- TEXT SEGMENT -
When one of her horses suffered a tendon injury in the left foreleg, Wrann found herself wondering why some horses develop illnesses or injuries as they age, and how to treat them. So, she went to veterinary school in Hannover, then came to the U.S. for postdoctoral work, joining the Harvard lab of biochemist Bruce Spiegelman in August of 2011.

“Bruce was one of the international leaders on the effects of exercise,” she says. “His was one of the first labs to come up with this idea: Can you capture exercise in a protein or hormone?”

In a paper published in Nature in January of 2012, Spiegelman’s team described their discovery of the hormone irisin. Blood levels of irisin rise, they found, during exercise, thereby stimulating white fat to turn into its more healthful cousin, brown fat. “Irisin could be therapeutic for human metabolic disease and other disorders that are improved with exercise,” they concluded.

Wrann decided to focus on those other disorders, in particular the neurological variety. A decade of research later, she had her own lab at Harvard when she published her blockbuster paper in Nature Metabolism. Irisin “is sufficient to confer the benefits of exercise on cognitive function,” she and colleagues reported. They called it a potential drug for treating cognitive disorders, including Alzheimer’s.

But even if irisin could confer all the benefits of exercise, she points out, that still won’t eliminate the risk of cognitive decline and Alzheimer’s. As a leader in the Program in Neuroprotection in Exercise at Massachusetts General Hospital, Wrann has heard many variations on the same story: “My husband always ate well, he exercised, but he still got dementia.”

“Nothing in life is a hundred percent,” she adds. “Exercise helps, but can it cure dementia? No.” Wrann’s hope with irisin, however, is that it might actually increase the odds of remaining cognitively healthy for those unable to exercise.

Like Villeda and Wyss-Coray, she too holds a patent — related to irisin — and has co-founded a company, Aevum Therapeutics, to develop drugs to harness the effects of exercise in order to treat neurodegenerative and neuromuscular disorders. While such drugs remain in the future, one thing seems certain: When they’re released, they won’t be the stuff of late-night infomercials.

By no means are irisin, GLPD1 and clusterin the only blood factors shown to convey the benefits of youth and exercise; they might not even be the most potent ones. The hormone Klotho, for instance, was discovered in 1997 by a Japanese cardiologist who found that a mutation caused some mice to age prematurely. Enhancing Klotho levels, he found, increased their lifespan. In 2015, other research showed that the hormone also enhances learning and memory in mice — even young ones.

The lead author of that paper, Dena Dubal, who now holds the endowed chair in Aging and Neurodegenerative Disease at UCSF, says that efforts to develop Klotho into a drug are “moving, feels like inching, toward clinical trials in humans.” But much remains to be learned, she says, especially about how the different factors might work together.

“Could clusterin increase GLPD1?” she wonders. “Could irisin increase Klotho? Is there a master regulator?”

No matter how the science sorts out, Dubal says, “it’s hard to believe that all the benefits of exercise could be packaged in a pill. But if we had a pill that homes in on the brain benefits of exercise, maybe our aging population could be a lot better off.”

- AVAILABLE DATA -

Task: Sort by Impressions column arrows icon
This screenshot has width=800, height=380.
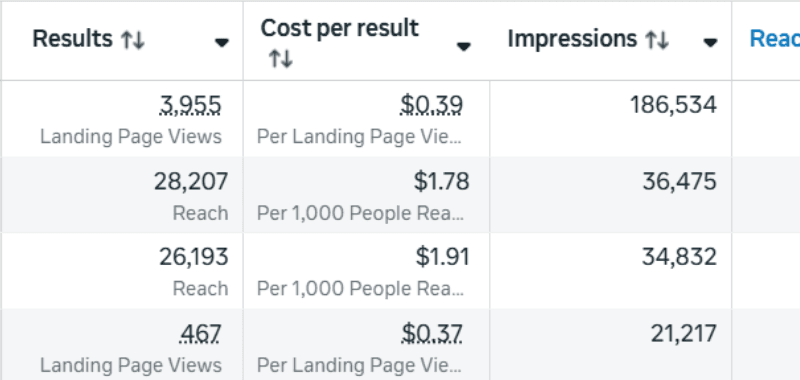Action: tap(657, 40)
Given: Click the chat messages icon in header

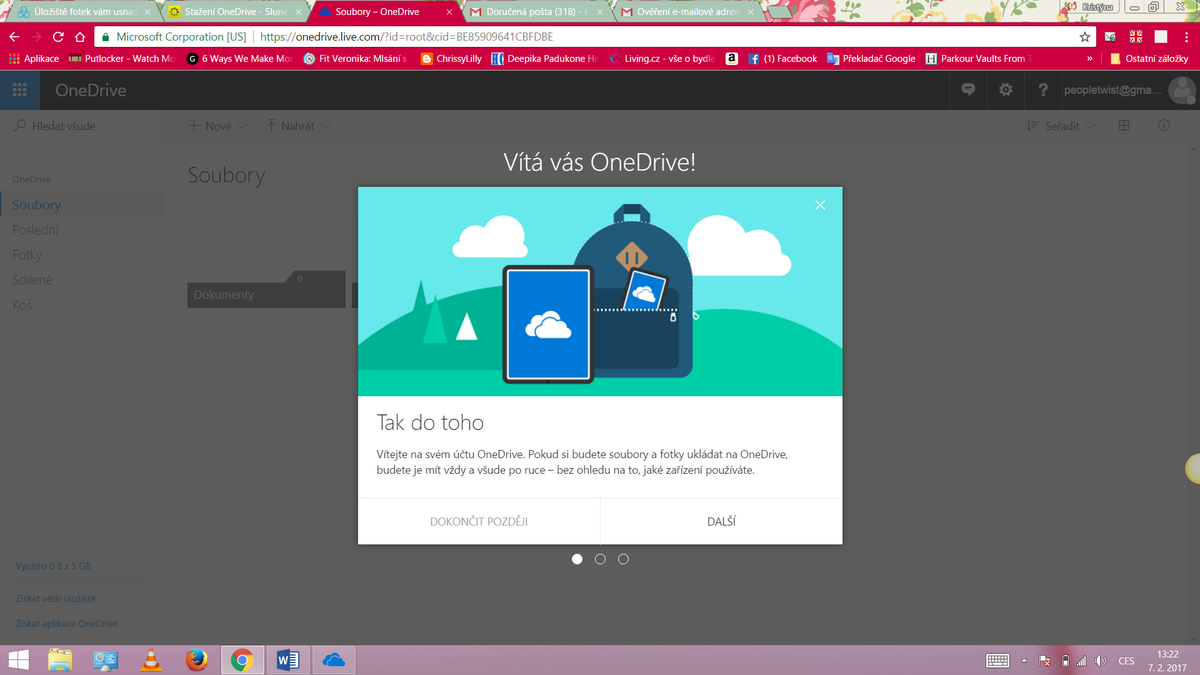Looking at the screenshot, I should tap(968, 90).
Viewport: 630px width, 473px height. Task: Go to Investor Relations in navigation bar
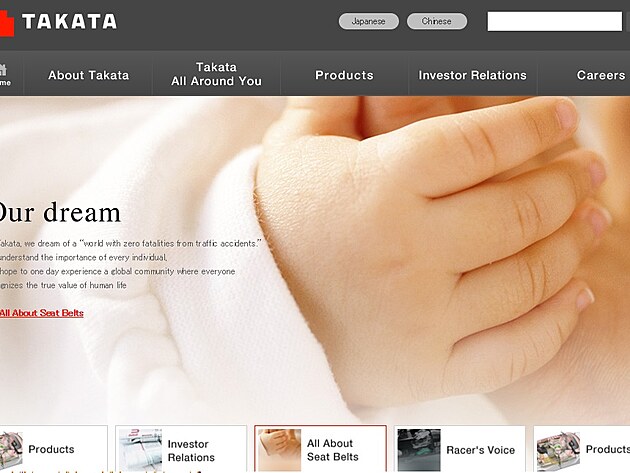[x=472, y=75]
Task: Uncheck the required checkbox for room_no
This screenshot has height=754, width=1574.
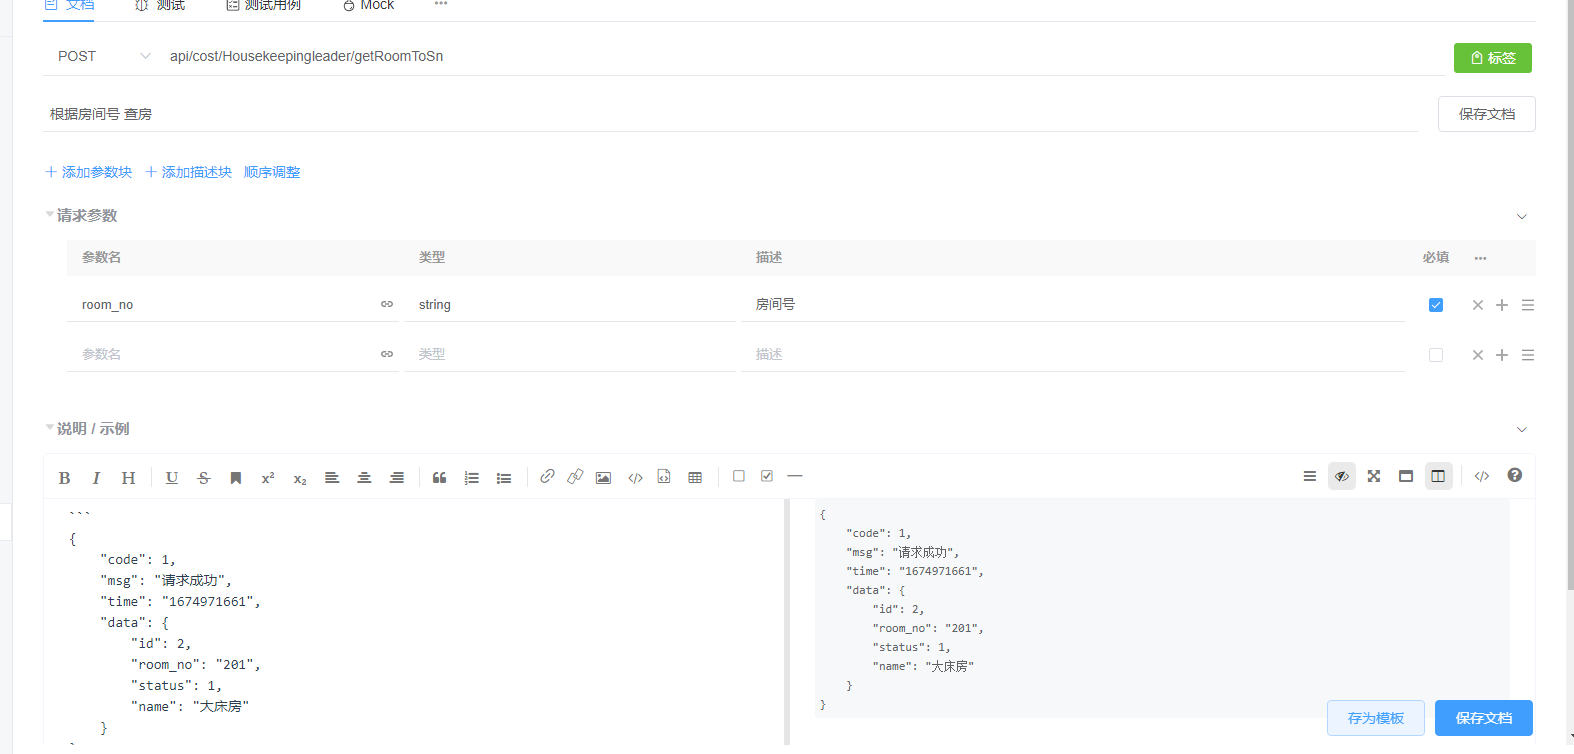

- PROBLEM TO SOLVE -
Reproduce the part of the passage on exercise hormones that opens with the words containing "By no means" and closes with "might work together.".

- YOUR SOLUTION -
By no means are irisin, GLPD1 and clusterin the only blood factors shown to convey the benefits of youth and exercise; they might not even be the most potent ones. The hormone Klotho, for instance, was discovered in 1997 by a Japanese cardiologist who found that a mutation caused some mice to age prematurely. Enhancing Klotho levels, he found, increased their lifespan. In 2015, other research showed that the hormone also enhances learning and memory in mice — even young ones.

The lead author of that paper, Dena Dubal, who now holds the endowed chair in Aging and Neurodegenerative Disease at UCSF, says that efforts to develop Klotho into a drug are “moving, feels like inching, toward clinical trials in humans.” But much remains to be learned, she says, especially about how the different factors might work together.